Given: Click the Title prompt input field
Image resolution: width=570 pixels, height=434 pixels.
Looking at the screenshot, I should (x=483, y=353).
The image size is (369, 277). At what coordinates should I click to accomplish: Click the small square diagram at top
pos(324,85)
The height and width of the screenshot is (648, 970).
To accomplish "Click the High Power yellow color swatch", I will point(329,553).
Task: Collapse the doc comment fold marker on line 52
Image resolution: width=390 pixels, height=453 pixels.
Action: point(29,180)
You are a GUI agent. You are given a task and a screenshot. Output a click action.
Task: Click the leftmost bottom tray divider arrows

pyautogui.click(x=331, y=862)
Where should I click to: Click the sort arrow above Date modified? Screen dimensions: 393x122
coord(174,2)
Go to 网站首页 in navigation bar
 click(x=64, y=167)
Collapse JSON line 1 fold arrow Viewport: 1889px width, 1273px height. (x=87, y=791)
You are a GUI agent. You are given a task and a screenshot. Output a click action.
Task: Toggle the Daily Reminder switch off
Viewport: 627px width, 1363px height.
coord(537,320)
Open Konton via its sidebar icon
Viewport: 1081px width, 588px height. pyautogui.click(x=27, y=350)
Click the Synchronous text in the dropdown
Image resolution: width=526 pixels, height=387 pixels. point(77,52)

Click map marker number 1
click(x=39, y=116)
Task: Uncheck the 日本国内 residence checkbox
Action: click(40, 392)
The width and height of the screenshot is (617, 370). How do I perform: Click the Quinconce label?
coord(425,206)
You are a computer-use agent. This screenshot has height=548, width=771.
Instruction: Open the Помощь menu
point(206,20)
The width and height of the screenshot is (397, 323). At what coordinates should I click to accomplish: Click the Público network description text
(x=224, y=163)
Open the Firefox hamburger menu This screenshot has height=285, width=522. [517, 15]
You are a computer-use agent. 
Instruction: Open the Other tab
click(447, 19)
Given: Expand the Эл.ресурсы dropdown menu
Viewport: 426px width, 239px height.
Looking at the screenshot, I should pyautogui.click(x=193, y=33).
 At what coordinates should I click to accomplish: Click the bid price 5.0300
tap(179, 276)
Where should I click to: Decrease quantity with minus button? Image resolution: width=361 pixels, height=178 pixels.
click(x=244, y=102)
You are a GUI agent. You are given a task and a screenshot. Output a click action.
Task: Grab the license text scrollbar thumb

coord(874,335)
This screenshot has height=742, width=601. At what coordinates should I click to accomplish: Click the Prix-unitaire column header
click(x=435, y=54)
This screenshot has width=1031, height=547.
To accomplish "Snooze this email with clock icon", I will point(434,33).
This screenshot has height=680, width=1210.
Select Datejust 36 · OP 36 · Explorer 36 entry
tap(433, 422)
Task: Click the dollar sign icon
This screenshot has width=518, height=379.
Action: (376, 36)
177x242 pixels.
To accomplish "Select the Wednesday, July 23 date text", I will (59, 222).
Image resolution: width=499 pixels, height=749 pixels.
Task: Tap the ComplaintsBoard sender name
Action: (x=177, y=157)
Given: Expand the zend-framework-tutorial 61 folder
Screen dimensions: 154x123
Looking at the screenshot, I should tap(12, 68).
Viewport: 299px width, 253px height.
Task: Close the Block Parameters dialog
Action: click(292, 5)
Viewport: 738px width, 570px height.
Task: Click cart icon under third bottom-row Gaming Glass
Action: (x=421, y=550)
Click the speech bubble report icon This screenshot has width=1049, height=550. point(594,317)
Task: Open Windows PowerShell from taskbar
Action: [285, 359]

********************

### What to produce:
Revise the part of the entries that opens with the very first line and closes with the line containing "Viewport: 1081px width, 588px", writing "Fold" wherever "Collapse" appears and leaving all else unchanged. Give only those lines.

### Final result:
Given: Click the Title prompt input field
Image resolution: width=570 pixels, height=434 pixels.
Looking at the screenshot, I should (x=483, y=353).
The image size is (369, 277). At what coordinates should I click to accomplish: Click the small square diagram at top
pos(324,85)
The height and width of the screenshot is (648, 970).
To accomplish "Click the High Power yellow color swatch", I will point(329,553).
Task: Fold the doc comment fold marker on line 52
Image resolution: width=390 pixels, height=453 pixels.
Action: point(29,180)
You are a GUI agent. You are given a task and a screenshot. Output a click action.
Task: Click the leftmost bottom tray divider arrows

pyautogui.click(x=331, y=862)
Where should I click to: Click the sort arrow above Date modified? Screen dimensions: 393x122
coord(174,2)
Go to 网站首页 in navigation bar
 click(x=64, y=167)
Fold JSON line 1 fold arrow Viewport: 1889px width, 1273px height. (x=87, y=791)
You are a GUI agent. You are given a task and a screenshot. Output a click action.
Task: Toggle the Daily Reminder switch off
Viewport: 627px width, 1363px height.
coord(537,320)
Open Konton via its sidebar icon
Viewport: 1081px width, 588px height. pyautogui.click(x=27, y=350)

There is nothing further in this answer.